Scan the records for "agent". Show the matching lines.

[DATA LISTING]

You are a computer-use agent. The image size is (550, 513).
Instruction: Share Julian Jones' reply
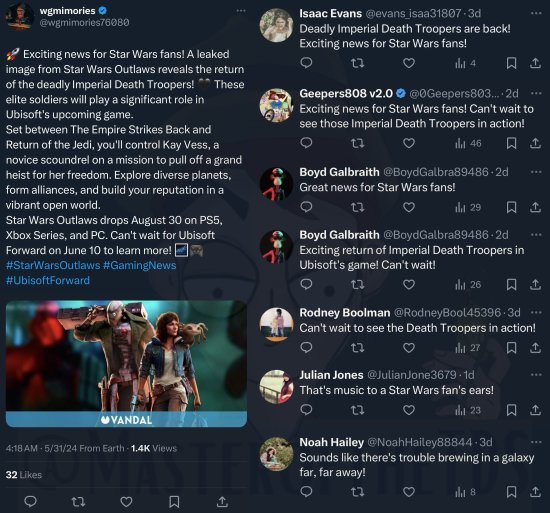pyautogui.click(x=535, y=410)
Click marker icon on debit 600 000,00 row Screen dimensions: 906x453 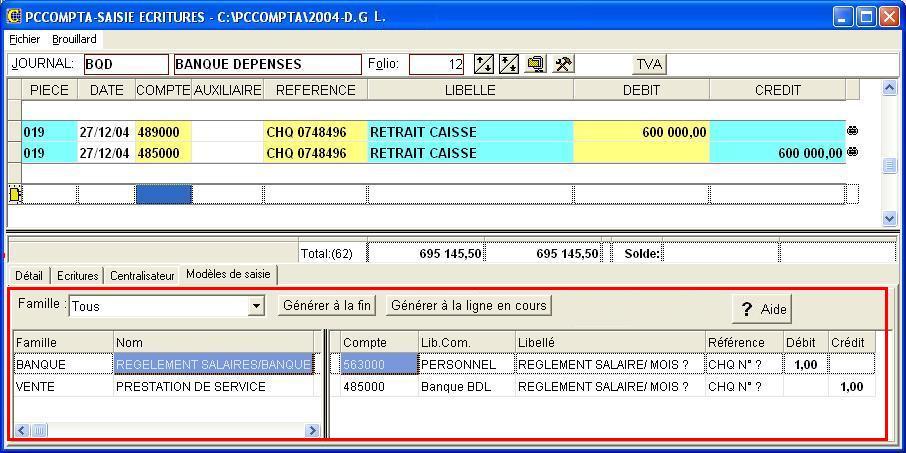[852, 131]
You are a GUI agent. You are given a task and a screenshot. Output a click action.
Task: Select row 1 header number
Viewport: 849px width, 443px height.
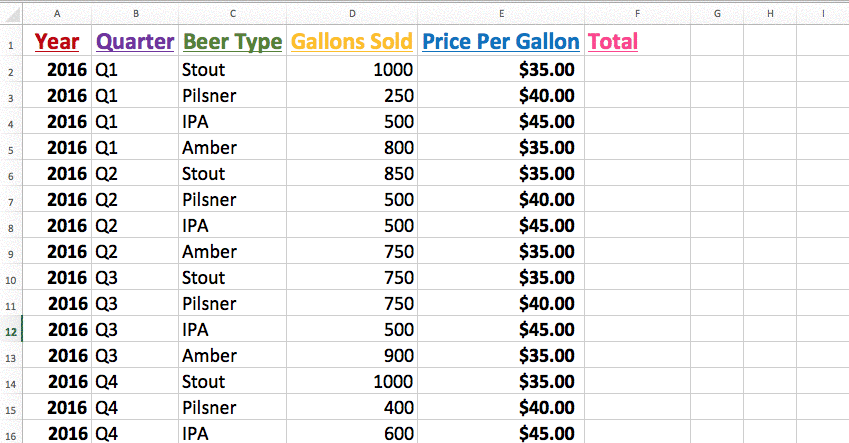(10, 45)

[/DATA LISTING]
[DATA LISTING]

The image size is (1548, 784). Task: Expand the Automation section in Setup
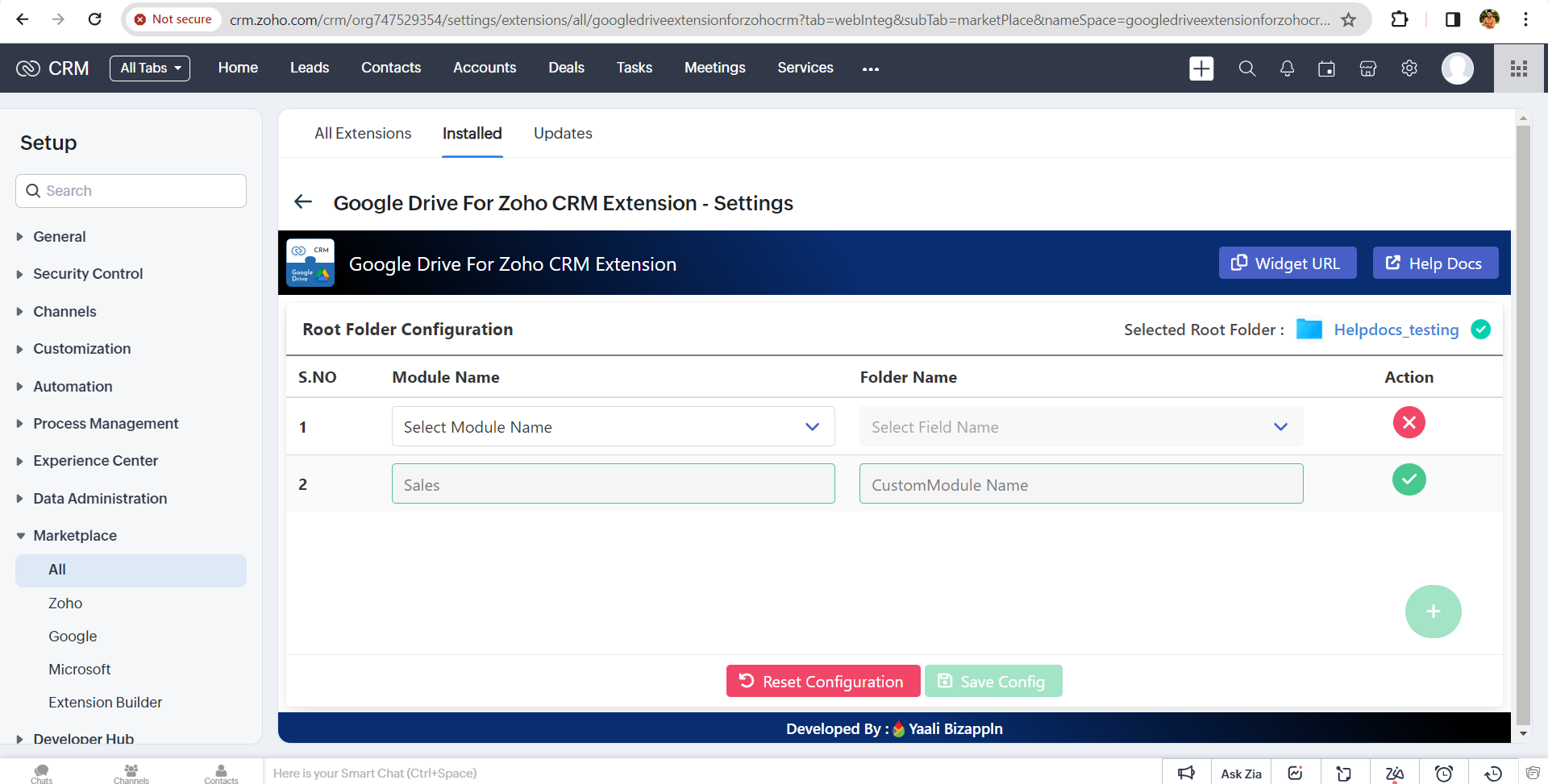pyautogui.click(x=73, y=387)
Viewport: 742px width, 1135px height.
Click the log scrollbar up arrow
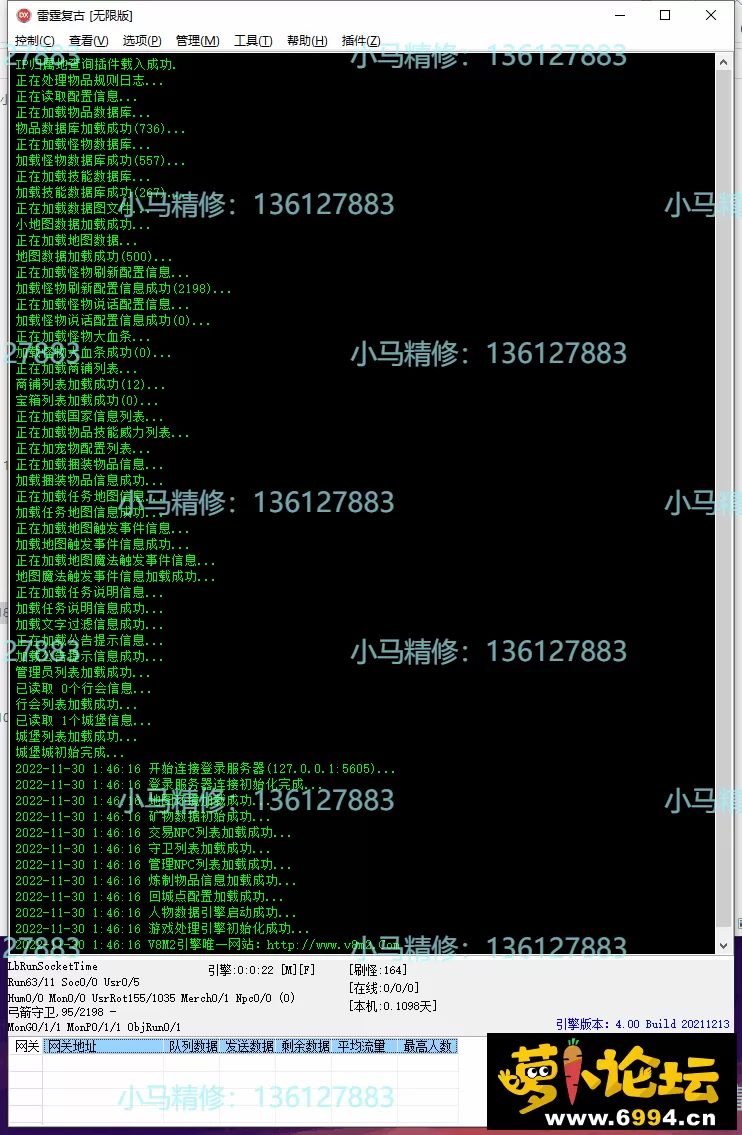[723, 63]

[/DATA LISTING]
[DATA LISTING]

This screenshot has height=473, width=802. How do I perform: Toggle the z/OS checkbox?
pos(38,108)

[/DATA LISTING]

SOLUTION TO THE EXERCISE >>
You are a computer-use agent. The image size is (550, 513).
You are a GUI agent. You are given a task and a screenshot. Output a click action.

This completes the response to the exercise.